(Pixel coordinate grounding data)
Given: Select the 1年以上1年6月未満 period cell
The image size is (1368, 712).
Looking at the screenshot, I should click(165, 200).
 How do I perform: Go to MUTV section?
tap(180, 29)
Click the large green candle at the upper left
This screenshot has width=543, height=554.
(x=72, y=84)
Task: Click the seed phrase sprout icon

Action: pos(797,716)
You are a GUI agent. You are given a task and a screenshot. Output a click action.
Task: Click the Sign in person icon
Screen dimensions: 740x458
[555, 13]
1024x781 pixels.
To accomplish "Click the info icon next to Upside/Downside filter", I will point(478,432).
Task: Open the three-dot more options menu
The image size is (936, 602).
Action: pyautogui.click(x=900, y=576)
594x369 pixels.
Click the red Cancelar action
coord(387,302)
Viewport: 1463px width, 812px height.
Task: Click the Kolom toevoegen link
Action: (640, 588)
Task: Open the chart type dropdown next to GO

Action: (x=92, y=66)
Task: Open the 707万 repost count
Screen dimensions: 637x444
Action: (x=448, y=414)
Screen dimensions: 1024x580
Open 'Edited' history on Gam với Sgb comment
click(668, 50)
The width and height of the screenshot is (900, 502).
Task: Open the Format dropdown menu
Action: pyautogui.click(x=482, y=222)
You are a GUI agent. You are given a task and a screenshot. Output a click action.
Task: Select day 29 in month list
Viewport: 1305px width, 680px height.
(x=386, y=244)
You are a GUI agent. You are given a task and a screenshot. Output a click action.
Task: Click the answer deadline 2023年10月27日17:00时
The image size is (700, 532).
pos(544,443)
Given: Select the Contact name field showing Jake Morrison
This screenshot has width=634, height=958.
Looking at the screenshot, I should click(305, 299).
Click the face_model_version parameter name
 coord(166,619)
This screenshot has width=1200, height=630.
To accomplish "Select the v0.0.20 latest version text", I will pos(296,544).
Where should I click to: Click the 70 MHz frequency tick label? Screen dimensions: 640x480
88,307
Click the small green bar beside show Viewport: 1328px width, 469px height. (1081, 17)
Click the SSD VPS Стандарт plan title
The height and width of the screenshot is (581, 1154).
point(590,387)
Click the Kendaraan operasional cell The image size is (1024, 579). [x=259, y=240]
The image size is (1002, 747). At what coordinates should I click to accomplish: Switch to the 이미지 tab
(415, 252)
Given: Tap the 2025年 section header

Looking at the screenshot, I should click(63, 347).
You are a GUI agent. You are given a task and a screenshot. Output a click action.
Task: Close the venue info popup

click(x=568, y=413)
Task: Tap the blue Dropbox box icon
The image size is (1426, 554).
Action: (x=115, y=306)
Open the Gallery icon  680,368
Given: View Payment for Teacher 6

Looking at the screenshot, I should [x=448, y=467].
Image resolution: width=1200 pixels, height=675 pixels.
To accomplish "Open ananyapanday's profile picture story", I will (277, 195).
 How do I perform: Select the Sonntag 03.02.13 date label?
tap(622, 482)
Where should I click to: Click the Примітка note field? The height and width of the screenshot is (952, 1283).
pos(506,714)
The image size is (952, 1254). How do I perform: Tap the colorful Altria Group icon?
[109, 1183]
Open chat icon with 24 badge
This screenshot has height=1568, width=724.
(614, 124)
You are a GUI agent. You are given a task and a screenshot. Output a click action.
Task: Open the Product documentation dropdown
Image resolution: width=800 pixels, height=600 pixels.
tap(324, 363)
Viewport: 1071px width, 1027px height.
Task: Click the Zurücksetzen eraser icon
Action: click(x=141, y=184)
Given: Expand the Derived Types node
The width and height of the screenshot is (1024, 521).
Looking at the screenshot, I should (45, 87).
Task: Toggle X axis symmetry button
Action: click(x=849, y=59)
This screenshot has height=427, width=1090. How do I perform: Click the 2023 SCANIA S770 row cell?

__WHAT IS EXPECTED__: Please find how many lines in the records hold "cell", then give that number with nothing else.

__ANSWER TO THE EXERCISE__: 3